Cedar Woods Properties says a strong second half to the 2015 financial year should produce another record profit result, with the Perth-based developer increasing its full-year profit guidance to $41 million.
Net profit for the six months to December 31 came in at $9.1 million, but the developer’s half-year revenue was down 23.7 per cent on the previous corresponding period, to $77.9 million.
However, a high proportion of its scheduled project completions will occur in the second half of the year, which is expected to drive a sixth consecutive year of profit growth.
Cedar Woods will pay an interim dividend of 12 cents per share.
Managing director Paul Sadleir said that, at December 31, Cedar Woods had secured pre-sales of around $147 million.
Most of those pre-sales are scheduled to settle in the second half of FY2015, while WA projects expected to contribute strongly in the second half of the year include The Rivergums, Mariners Cove, Piara Central, Elements, Byford on the Scarp and the Brook at Byford.
Cedar Woods also has a number of substantial projects at various stages in the planning pipeline, with a local structure plan lodged with the City of Swan in October for a 273-hectare site in Hazlemere, while planning is also advanced at the 480-lot Brabham in the Swan Valley.
The developer is also working on detailed land use and density planning for its Mangles Bay Marina project in Rockingham, a joint venture with LandCorp which was granted federal and state environmental approvals last year.
Mr Sadleir said Cedar Woods was also increasingly active on the acquisition trail.
“Our gearing is towards the lower end of our range so we’ve got plenty of financial headroom in our facilities to allow us to both develop current projects and acquire new ones,” Mr Sadleir told Business News.
“We’ve probably got more focus on Brisbane or Melbourne than we do in Perth, in Perth we’ve got quite a few projects keeping us busy in the design and approvals phase.
“In Melbourne we are further advanced in the approvals and design with our projects there so we’re looking to top up the portfolio.
“With Brisbane, we’ve said for a while now that we’re looking to add to the portfolio so it looks a bit like Perth and Melbourne, where we’ve got younger projects going through the early phase, some mid-life projects that are generating solid cash-flows and then some getting towards completion.
“We look to have that mini pipeline in each state and that’s the reason for the focus in Queensland.”
Meanwhile, Cedar Woods also announced today it had begun the sales process for its Masters Home Improvement store in Williams Landing in Victoria, with settlement targeted for the first half of FY2016.

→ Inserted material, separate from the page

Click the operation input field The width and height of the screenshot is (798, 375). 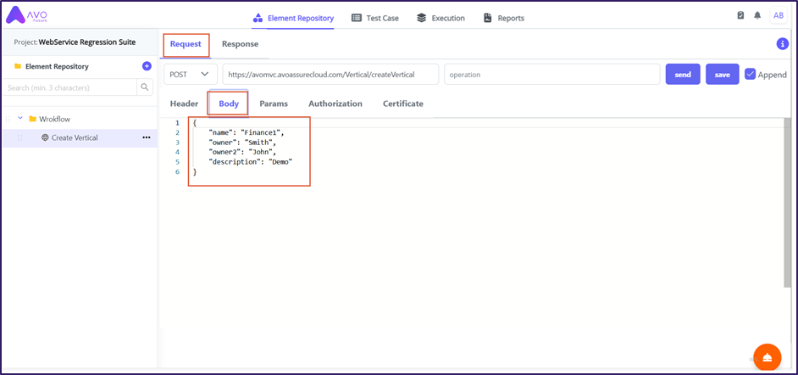tap(551, 75)
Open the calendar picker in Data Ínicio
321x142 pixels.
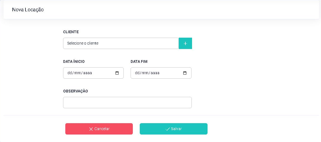point(117,73)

Mr Sadleir said the sale was in line with the developer's strategy of unlocking value at select Williams Landing town centre sites, to diversify income streams and provide an additional revenue source.

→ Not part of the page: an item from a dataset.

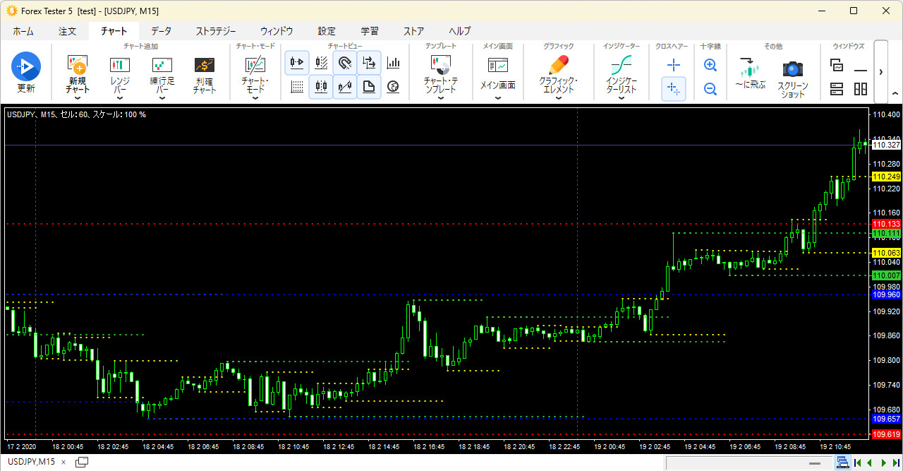Click the bottom horizontal chart scrollbar
903x471 pixels.
click(x=749, y=463)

"We’ve got quite a bit going on there; the Masters has been open for around 12 months and we’ve just opened the shopping centre. We’ll probably take that through five or six years of expansion and continued growth but we may well get ot a point where it reaches maturity and we’ll make a decision as to whether we keep it or sell it on," he said.
"For most of the sites in the town centre we’ll seek to add some value and then if the time is right we’ll move them on and recycle the capital into new projects, so it will be a combination of development and sales there."